Kirchensteuer und Kirchgeld

Artikel bei Steuertipps

15-04-2005
Kirchensteuer und Kirchgeld  

Kirchensteuer können Sie in der im Kalenderjahr tatsächlich entrichteten Höhe als Sonderausgaben geltend machen. Davon müssen Sie jedoch etwaige in dem Kalenderjahr erstattete oder gutgeschriebene Beträge abziehen.

 

Die steuererhebenden Kirchen in Nordrhein-Westfalen haben auch die Möglichkeit, ein so genanntes besonderes Kirchgeld zu erheben.

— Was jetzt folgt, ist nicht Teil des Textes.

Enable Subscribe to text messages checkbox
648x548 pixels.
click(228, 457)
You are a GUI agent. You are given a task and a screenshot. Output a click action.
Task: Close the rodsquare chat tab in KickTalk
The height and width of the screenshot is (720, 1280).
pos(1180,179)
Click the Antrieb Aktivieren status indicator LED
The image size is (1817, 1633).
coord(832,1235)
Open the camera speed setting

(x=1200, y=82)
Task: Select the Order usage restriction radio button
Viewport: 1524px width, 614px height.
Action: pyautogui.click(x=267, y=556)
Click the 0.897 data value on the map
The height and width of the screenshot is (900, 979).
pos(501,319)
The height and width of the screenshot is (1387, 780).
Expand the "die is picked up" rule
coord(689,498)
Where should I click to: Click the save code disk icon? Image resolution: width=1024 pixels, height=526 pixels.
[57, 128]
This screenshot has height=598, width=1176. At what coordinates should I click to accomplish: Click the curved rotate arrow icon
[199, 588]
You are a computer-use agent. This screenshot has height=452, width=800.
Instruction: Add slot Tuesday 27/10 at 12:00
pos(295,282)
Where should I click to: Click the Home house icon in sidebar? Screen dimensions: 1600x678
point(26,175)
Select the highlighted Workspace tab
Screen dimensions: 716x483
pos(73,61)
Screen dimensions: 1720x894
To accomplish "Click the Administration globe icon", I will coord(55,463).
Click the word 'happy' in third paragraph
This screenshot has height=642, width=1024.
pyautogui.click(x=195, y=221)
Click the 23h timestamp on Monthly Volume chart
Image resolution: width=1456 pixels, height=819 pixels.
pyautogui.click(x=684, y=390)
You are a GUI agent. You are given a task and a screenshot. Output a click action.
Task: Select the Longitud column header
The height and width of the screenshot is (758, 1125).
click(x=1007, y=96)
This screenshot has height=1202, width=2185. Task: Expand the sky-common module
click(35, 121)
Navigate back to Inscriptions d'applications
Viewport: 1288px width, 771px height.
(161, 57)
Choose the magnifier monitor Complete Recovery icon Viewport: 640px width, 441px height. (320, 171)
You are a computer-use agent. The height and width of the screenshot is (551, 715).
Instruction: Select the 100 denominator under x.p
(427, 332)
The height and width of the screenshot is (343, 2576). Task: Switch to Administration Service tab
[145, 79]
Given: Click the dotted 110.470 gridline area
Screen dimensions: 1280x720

Hierzu sind die evangelischen Landeskirchen, die römischkatholischen Bistümer, die jüdischen Landesverbände und die altkatholische Kirche berechtigt.*) Das besondere Kirchgeld kann bei zusammen zur Einkommensteuer veranlagten Ehepaaren erhoben werden, wenn

1. der verdienende Teil nicht Mitglied einer der genannten Religionsgemeinschaften
ist und
2. der nicht oder wenig(er) verdienende Teil Mitglied ist, aber
keine oder nur eine geringe Kirchensteuer zu zahlen hat.

 

In diesen Fällen wird von der kirchensteuerpflichtigen Person ein besonderes Kirchgeld erhoben. Beiträge, die die nicht kirchensteuerpflichtige Person als Mitglied einer sonstigen öffentlich-rechtlichen Religionsgemeinschaft (zum Beispiel Freikirche) entrichtet hat, werden auf das besondere Kirchgeld angerechnet. Bei getrennt veranlagten Ehegatten wird kein besonderes Kirchgeld erhoben. Das besondere Kirchgeld ist – wie die Kirchensteuer – unbeschränkt als Sonderausgabe abzugsfähig.